Speaking to Al Jazeera, Chris Townsend, from the United Electrical Workers Union, said that the jobs figure that comes out as frequently as it does really does not reflect the real job situation.
"What we have in the US is a long-term steadily deteriorating job situation," he said.
"It's very distressing, because we continue to lose good jobs and at the same time we haven't found the political will to confront the corporate forces that deal with the quality of the jobs that we are creating."
|Attendees at the Democratic National Convention promoted Obama's credential on jobs [GALLO/GETTY]
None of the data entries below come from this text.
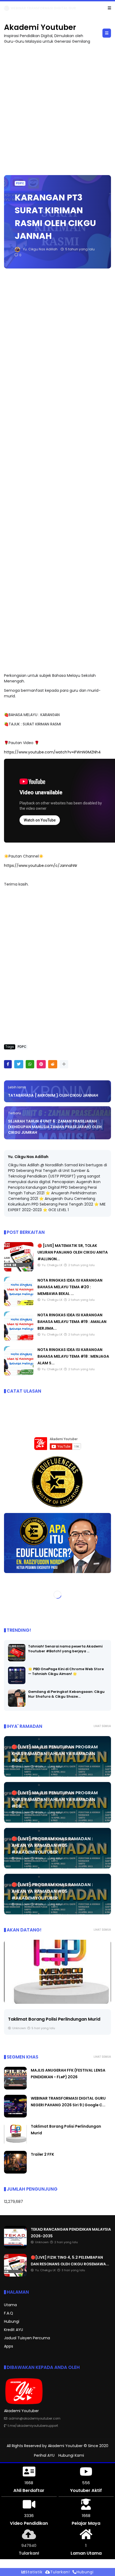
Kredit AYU (13, 2329)
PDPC (20, 183)
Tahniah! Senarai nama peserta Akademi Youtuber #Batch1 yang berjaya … (65, 1648)
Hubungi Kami (71, 2455)
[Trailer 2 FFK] (15, 2172)
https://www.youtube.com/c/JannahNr (40, 865)
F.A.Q (8, 2313)
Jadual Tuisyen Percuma (27, 2338)
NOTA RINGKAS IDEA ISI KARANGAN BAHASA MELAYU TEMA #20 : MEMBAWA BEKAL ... (69, 1287)
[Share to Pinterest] (41, 1064)
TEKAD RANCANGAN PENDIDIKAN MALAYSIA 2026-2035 (57, 8)
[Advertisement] (57, 107)
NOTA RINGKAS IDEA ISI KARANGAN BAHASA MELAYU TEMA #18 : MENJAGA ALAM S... (73, 1356)
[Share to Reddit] (52, 1064)
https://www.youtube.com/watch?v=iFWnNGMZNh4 (52, 752)
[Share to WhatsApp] (30, 1064)
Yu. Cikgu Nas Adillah (28, 1156)
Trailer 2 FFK (42, 2154)
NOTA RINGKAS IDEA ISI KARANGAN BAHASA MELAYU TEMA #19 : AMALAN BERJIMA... (71, 1321)
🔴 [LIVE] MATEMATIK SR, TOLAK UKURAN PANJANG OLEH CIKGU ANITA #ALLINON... (72, 1252)
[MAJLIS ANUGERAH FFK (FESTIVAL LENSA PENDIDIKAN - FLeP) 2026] (15, 2088)
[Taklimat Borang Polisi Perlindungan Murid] (57, 1972)
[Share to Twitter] (18, 1064)
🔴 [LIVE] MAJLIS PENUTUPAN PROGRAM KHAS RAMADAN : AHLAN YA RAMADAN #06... (54, 1753)
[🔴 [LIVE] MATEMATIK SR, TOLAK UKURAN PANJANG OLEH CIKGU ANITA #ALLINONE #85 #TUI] (18, 1270)
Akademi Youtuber (40, 27)
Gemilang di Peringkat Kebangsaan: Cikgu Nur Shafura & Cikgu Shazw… (66, 1694)
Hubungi (11, 2321)
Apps (8, 2346)
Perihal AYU (44, 2455)
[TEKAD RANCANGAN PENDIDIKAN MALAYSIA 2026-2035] (6, 9)
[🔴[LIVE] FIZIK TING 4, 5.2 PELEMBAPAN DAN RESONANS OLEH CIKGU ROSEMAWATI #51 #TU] (15, 2275)
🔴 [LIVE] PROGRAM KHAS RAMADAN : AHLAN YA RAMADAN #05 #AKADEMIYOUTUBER (52, 1845)
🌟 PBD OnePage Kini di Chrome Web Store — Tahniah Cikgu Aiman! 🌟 (66, 1671)
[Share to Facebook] (8, 1064)
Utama (10, 2305)
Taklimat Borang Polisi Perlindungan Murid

Townsend said that while the Republican candidate, Romney touts a successful low wage, service economy company in his election campaiging, in which, jobs creation is high on the agenda, the Obama administration has shown little political will to tackle "job cutters, which are the large conglomerates, who continue to cut millions of the very best manufacturing and service jobs in the past few years ... and only some of them have been replaced by low wage service occupation."
He said that working people face a political moment where they are in dire need of a more serious and a more realistic "job creation strategy that should start with a more serious and a more realistic job creation strategy".
The central bank has held interest rates close to zero for nearly four years and pumped about $2.3 trillion into the economy through two bouts of bond buying.
The weak report makes it more likely that the Federal Reserve will launch a third round of bond purchases next week.
Since the beginning of the year, job growth has averaged 139,000 per month, compared with an average monthly gain of 153,000 in 2011.
Economists blame fears of the so-called US fiscal cliff - the $500bn or so in expiring tax cuts and government spending reductions set to take hold at the start of next year unless Congress acts - and Europe's long-running debt problems, for the slowdown in hiring.
Job creation last month was weak across the board, with manufacturing payrolls down 15,000, the first decline since September last year.
Factory jobs were inflated in July because car manufacturers kept plants running when they would normally shut them for retooling, economists said.
There was little improvement in construction employment, which added 1,000 jobs. Temporary hiring fell 4,900, declining for the first time since March.
Utilities payrolls saw a snap back, adding 8,800 after being depressed by the strike of about 9,000 workers in July.
Government payrolls declined 7,000, falling for a sixth straight month.
Average hourly earnings fell one cent last month, highlighting the underlying weakness in the labour market.